The TAS appliance has a bunch of switches at the top. There is a single Gigabit Ethernet switch for management and customers can choose from InfiniBand switches or Fibre Channel switches to hook their storage to the disk arrays in appliance; you have to use Fibre Channel switches to hook to tape libraries. Support for 40 Gb/sec Ethernet switches is in the works, says Bolding, for linking arrays to the TAS appliance. The TAS appliance supports NetApp's E2600, E5400, and E5600 disk arrays and with Spectra Logic for its T200 LTO-based tape libraries. If you need a larger tape library, you can attach to one outside of the rack, and you can configure racks as all-disk or all-tape as you need.

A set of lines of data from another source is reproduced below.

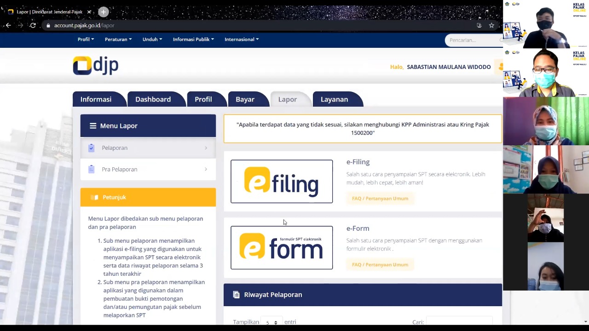Open a new browser tab with the plus button
The width and height of the screenshot is (589, 331).
[x=104, y=12]
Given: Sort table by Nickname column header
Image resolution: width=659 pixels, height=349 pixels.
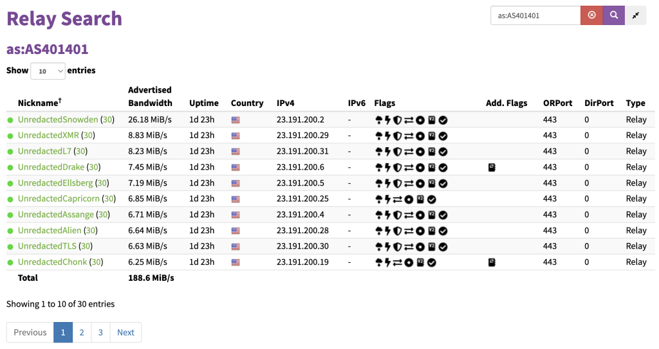Looking at the screenshot, I should 39,102.
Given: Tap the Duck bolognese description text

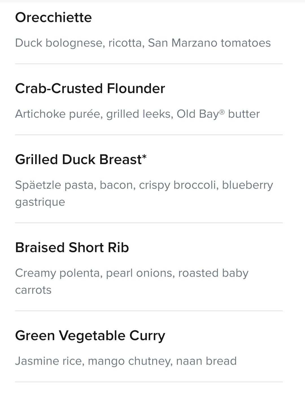Looking at the screenshot, I should [143, 43].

Redundant X86 servers at the top of the rack run a clustered copy of the VSM software, which presents the aggregate disk and tape capacity as a single file system. VSN supports up to four different tiers in the hierarchy. Most datacenters will have a one level of archival disk and a tape library and mount them as a single file system, with the policy engine in VSM determining where to physically put the data. Secure FTP or Secure Copy are used to move files to the TAS device. VSM is also exposed through a gateway as an NFS mount. In the first half of 2014, VSM will have a gateway to link to Windows-based CIFS file systems and their open source clones for Linux and Unix.
In the base configuration shown, the TAS rack has 1.7 PB of mixed disk and tape storage and sells for $500,000.

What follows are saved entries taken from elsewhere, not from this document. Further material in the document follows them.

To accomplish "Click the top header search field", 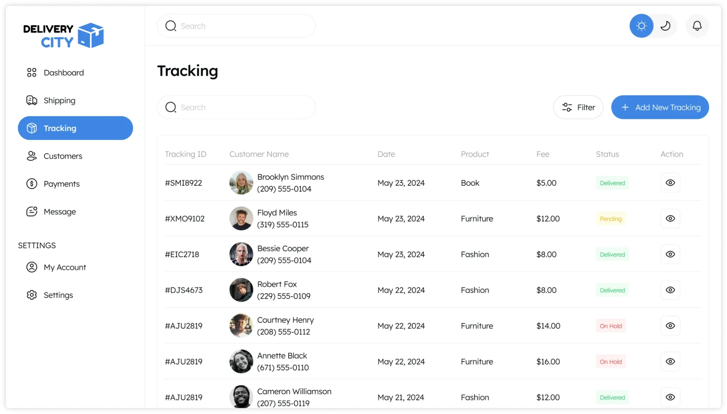I will [236, 26].
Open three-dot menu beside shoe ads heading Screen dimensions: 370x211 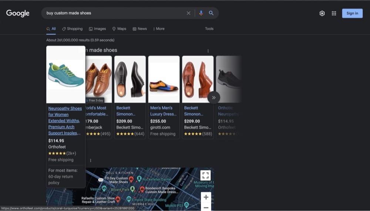[208, 51]
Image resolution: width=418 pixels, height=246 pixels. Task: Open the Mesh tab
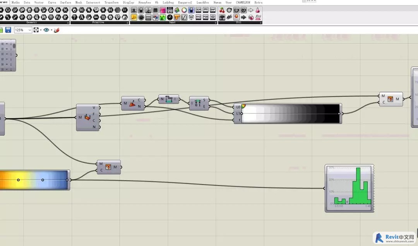pyautogui.click(x=79, y=2)
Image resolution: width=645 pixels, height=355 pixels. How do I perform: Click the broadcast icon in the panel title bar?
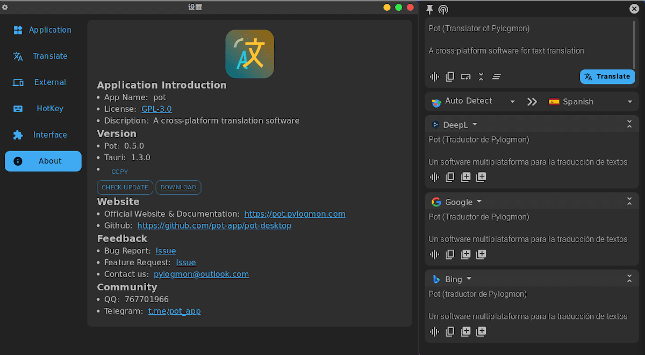click(443, 9)
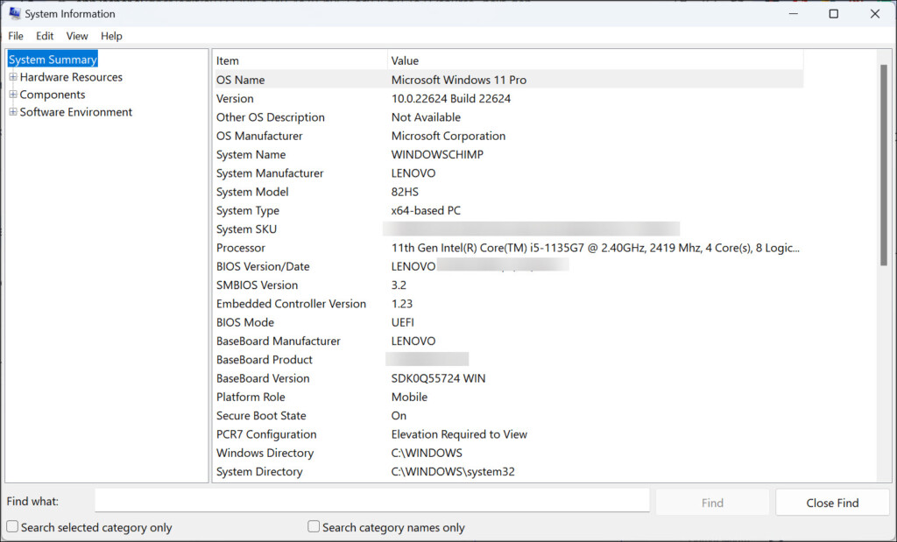Open the Edit menu
The height and width of the screenshot is (542, 897).
click(x=45, y=36)
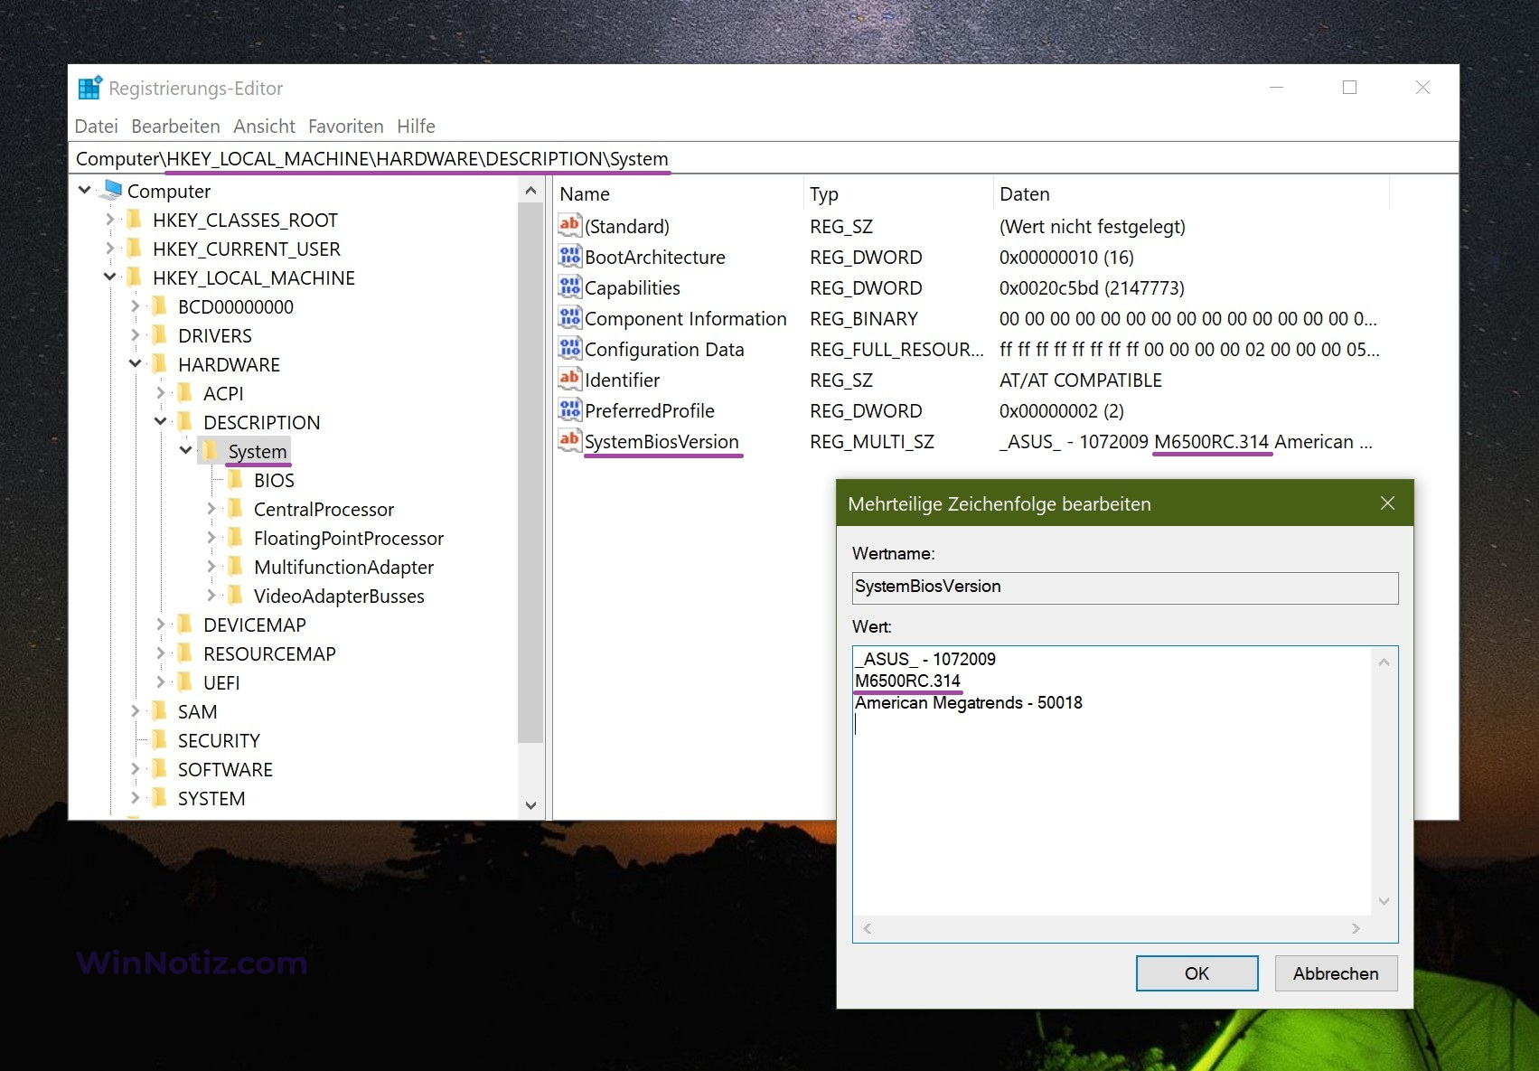
Task: Open the Favoriten menu
Action: (345, 127)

For Cray and its customers, it gets even more interesting when Lustre 2.5 is commercialized. As EnterpriseTechpreviously reported, the new iteration of the Lustre parallel file system will have a set of APIs that will allow hierarchical storage management (HSM) software to reach into Lustre and orchestrate the movement of data on and off it from archival devices like the TAS unit. Cray will be showing off this combination at the SC13 conference in Denver in a few weeks, and plans to have commercial support for Lustre 2.5 on its Sonexion storage arrays in the second quarter of next year.

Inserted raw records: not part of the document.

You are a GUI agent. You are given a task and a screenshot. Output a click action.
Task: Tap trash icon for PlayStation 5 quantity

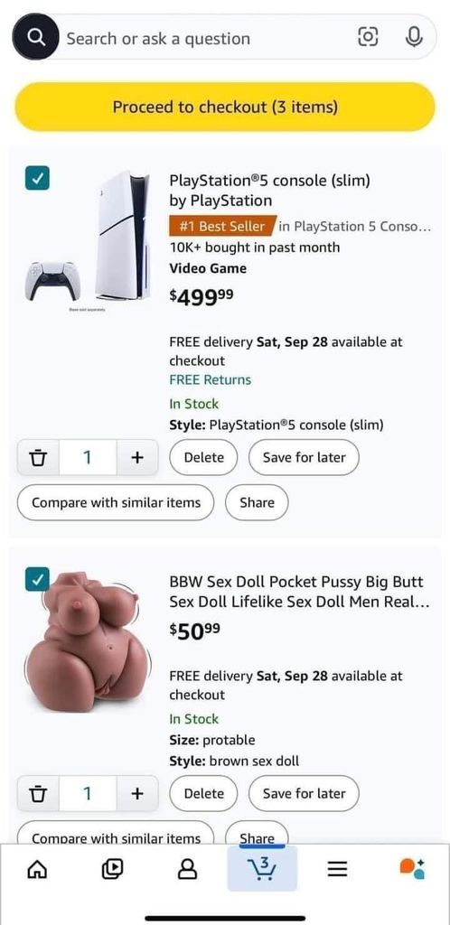[x=38, y=457]
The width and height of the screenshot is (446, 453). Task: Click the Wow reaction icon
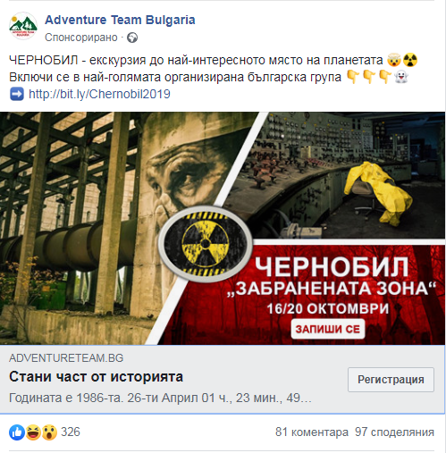tap(49, 432)
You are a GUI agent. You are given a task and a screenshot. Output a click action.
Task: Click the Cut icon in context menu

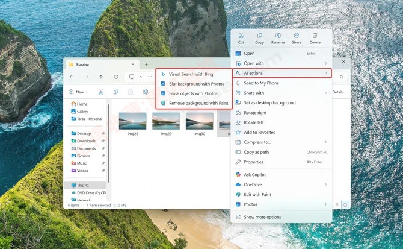coord(241,39)
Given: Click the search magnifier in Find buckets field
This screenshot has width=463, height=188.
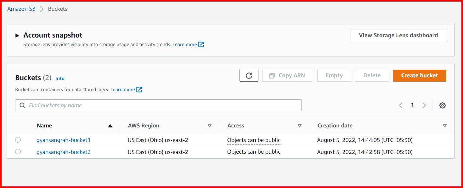Looking at the screenshot, I should point(22,105).
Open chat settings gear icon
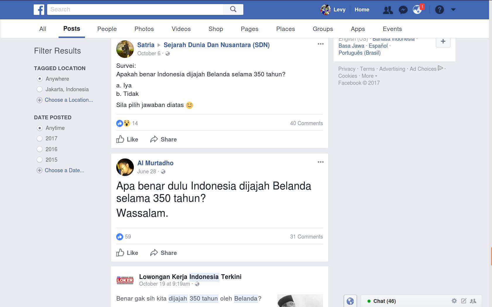This screenshot has height=307, width=492. 454,301
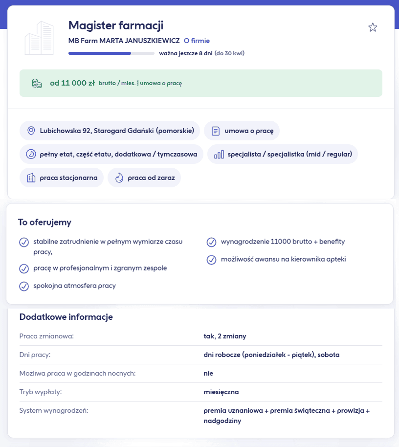
Task: Click the bar chart seniority icon
Action: [219, 154]
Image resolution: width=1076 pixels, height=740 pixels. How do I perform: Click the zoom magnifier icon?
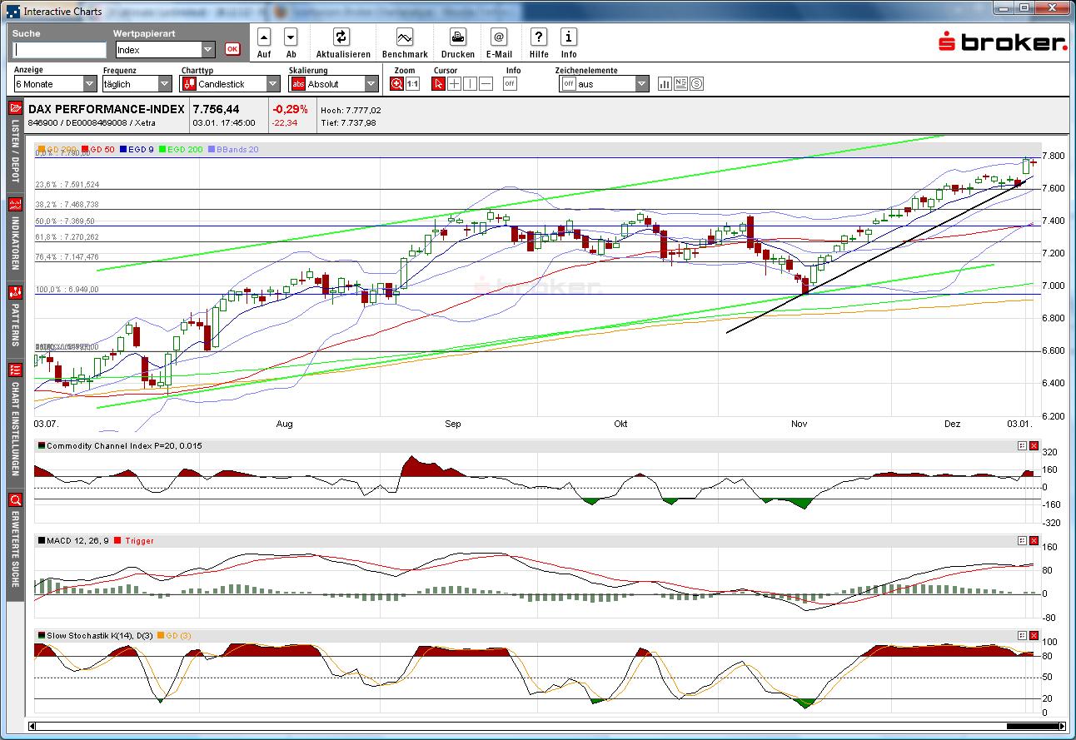(x=397, y=84)
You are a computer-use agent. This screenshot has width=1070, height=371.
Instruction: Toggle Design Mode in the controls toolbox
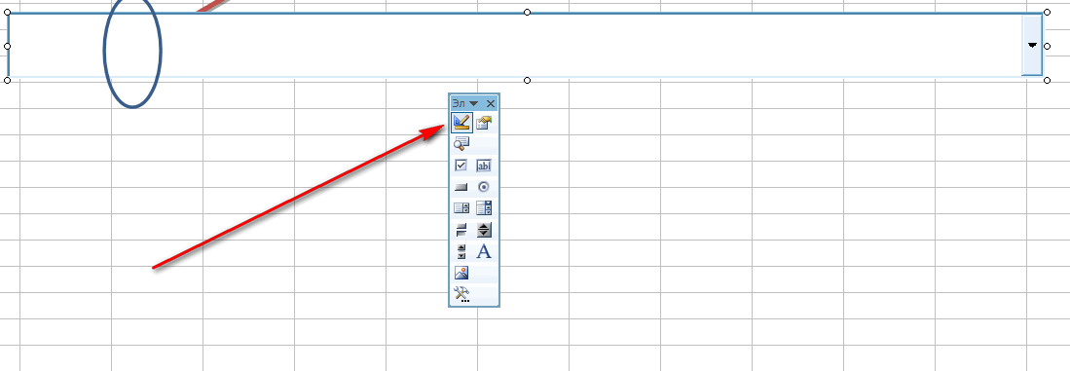click(x=461, y=123)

Just in case you are wondering. Cray has no plans to offer a different HSM software option with the TAS setup, such as the TrustedEdge and StorHouse that rival SGI just took control of last month when it acquired assets and people from FileTek. While Cray is happily reselling Spectra Logic's tape libraries, Bolding says that it has no plans to use its BlackPearl deep storage appliance, which is in beta testing now. The VSM software will support any LTO tape drive, and based on customer needs, Bolding hints that it is very likely that the TAS setup will support Oracle's StorageTek libraries at some point in the future.